Start Selected extract

Basic Components of a Time Series

  1. Level- It is the average value of the series
  2. Trend- The increasing or decreasing of values in the series
  3. Seasonality- Trends that repeat over a period of time. Ex:- Every Christmas specific item sales starts picking up
  4. Noise or Residual- The unexplained component of the time series which the model can’t define

These all parts combine and make up a Time Series and form the basic structure of whichever methods you use to forecast the series . Let’s consider a time series which represents number of flights taken each month from year 1949 to 1961, these are how the components will look like

Image was taken from here

Statistical methods to Time Series Forecasting

  1. Naive Method- The simplest of all the methods in TSF, the logic is the next point in time series is same as the last observed point

2. Simple Average- We all know what a simple average is, the premise of this method is the next value is a simple average of all previous values

3. Moving Average- This is an updated version of the previous method. Instead of taking all previous values you decide a sliding window(let’s say n), the next value is average of all previous n values, of course this assumes only recent values are important unlike the previous method

Here we have a taken n= 6 and dragged on

4. Weighted Moving Average- It’s an updated version of the previous method wherein you assign different weights to different values under the sliding window. The logic ? Well assume you have to forecast sales for next month and you have 365 values for the previous year(1 for each day),wouldn’t you like to attribute more weight to the sales in last month December compared to the starting month January

5. Single Exponential Smoothing- Like previously, this is an updated version of weighted moving average, except we are now taking all the values in the series. But how will we assign weights to all values, we will use α and 1−α. Here α or alpha is called a smoothing factor. So basically the next value is a weighted average of previous two values

What does α do? Think of it as a decay factor , the higher the value of α, the faster the method forgets previous values.

6. Double Exponential Smoothing- Till now , what we were doing was forecasting the level, now we are adding another component to the equation- Trend. So basically we are applying exponential smoothing to both level and trend.

End Selected extract

*What you have to do*. Translate this sentence from the passage on time series forecasting into Spanish: "Here α or alpha is called a smoothing factor." The rows have no connection to the passage on time series forecasting.

Start Material

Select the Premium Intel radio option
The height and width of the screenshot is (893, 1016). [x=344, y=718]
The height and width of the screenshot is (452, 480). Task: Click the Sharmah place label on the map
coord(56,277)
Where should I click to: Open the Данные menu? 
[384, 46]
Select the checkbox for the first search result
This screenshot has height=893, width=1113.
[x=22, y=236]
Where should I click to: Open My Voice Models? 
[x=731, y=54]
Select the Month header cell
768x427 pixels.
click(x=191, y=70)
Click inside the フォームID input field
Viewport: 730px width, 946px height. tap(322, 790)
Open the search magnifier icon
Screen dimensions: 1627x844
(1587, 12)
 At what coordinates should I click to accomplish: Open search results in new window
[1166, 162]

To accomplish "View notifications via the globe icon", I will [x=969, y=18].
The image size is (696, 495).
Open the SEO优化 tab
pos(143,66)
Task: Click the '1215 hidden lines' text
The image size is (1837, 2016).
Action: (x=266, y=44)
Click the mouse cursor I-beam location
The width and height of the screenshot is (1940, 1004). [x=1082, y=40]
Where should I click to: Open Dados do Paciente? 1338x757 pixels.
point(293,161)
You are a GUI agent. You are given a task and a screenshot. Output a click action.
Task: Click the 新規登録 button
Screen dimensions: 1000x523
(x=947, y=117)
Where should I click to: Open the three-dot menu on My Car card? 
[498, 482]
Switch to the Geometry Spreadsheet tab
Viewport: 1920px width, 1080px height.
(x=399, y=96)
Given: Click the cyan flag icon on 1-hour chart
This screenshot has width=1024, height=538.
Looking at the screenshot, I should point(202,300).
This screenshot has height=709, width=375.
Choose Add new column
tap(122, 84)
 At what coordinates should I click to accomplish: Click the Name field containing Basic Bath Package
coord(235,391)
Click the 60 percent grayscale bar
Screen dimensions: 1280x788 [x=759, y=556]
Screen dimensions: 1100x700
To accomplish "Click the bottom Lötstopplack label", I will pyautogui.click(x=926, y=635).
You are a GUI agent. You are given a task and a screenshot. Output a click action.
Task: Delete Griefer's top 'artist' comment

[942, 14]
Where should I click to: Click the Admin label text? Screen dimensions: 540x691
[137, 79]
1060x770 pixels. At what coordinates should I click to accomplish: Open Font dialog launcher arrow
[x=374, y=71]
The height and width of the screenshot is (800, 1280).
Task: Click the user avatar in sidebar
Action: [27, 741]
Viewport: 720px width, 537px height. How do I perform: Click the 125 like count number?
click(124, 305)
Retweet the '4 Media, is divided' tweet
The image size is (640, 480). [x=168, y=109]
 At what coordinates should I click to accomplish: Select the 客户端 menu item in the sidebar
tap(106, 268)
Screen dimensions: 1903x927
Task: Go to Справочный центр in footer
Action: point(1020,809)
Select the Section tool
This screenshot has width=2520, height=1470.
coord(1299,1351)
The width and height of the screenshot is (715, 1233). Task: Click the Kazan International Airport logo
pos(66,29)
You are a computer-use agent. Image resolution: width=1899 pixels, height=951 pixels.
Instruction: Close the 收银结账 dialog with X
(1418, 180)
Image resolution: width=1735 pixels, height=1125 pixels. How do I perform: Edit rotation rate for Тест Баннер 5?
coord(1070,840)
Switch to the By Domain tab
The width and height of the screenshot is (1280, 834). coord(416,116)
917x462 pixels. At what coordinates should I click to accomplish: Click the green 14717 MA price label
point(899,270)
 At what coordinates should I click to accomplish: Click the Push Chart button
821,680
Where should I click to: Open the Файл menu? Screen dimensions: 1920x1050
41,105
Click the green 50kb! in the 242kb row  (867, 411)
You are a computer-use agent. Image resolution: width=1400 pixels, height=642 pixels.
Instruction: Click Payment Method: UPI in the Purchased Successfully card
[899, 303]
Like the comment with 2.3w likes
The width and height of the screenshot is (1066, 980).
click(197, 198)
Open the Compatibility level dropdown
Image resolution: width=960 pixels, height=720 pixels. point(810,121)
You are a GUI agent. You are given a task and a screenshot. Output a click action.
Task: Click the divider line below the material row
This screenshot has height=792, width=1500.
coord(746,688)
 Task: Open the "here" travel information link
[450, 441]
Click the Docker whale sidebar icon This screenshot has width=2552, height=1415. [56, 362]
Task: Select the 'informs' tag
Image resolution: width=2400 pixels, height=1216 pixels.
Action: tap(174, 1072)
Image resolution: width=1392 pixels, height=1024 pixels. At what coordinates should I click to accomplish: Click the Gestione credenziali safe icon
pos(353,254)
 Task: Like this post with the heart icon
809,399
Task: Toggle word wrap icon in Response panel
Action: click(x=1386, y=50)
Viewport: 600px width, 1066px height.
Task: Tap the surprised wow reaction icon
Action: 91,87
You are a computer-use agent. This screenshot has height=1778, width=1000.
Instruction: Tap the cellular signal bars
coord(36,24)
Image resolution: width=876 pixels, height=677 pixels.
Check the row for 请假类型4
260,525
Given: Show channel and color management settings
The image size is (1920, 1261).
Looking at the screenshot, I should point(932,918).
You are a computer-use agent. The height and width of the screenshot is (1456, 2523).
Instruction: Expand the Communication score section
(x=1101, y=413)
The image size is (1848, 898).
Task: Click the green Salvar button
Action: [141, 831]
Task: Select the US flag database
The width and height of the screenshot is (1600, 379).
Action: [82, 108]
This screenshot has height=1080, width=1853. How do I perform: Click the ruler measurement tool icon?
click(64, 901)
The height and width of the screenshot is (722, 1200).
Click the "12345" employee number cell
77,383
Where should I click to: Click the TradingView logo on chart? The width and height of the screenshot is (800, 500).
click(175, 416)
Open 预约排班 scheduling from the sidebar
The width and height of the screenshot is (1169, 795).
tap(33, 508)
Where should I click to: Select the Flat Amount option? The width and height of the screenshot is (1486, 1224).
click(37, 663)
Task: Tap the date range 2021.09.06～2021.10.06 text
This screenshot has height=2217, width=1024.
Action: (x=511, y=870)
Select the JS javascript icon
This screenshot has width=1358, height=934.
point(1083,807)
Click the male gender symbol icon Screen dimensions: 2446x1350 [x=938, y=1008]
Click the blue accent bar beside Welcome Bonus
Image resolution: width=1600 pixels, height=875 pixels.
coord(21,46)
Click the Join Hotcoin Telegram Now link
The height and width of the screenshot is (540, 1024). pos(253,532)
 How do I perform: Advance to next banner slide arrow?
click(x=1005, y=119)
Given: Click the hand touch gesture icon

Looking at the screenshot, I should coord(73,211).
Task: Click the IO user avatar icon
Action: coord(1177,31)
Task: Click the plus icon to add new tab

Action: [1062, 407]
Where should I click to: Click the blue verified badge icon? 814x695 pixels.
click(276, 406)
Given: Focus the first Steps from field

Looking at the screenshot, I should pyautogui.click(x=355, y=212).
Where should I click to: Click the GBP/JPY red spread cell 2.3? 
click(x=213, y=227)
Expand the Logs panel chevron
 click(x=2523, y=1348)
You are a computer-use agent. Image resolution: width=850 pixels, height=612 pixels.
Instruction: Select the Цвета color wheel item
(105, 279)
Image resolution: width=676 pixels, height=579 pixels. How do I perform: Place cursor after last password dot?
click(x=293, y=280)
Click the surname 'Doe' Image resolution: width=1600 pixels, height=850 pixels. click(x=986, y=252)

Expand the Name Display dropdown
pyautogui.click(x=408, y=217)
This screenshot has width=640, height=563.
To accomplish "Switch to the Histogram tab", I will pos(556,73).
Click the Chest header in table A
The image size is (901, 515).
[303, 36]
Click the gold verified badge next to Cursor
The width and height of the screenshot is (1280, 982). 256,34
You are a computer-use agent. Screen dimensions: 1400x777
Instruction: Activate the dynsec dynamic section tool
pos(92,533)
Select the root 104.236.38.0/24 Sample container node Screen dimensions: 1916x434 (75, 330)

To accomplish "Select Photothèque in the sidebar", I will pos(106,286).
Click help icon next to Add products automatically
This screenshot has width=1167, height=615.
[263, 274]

End Material

*Response to this exercise*. Aquí, α o alfa se denomina factor de suavizado.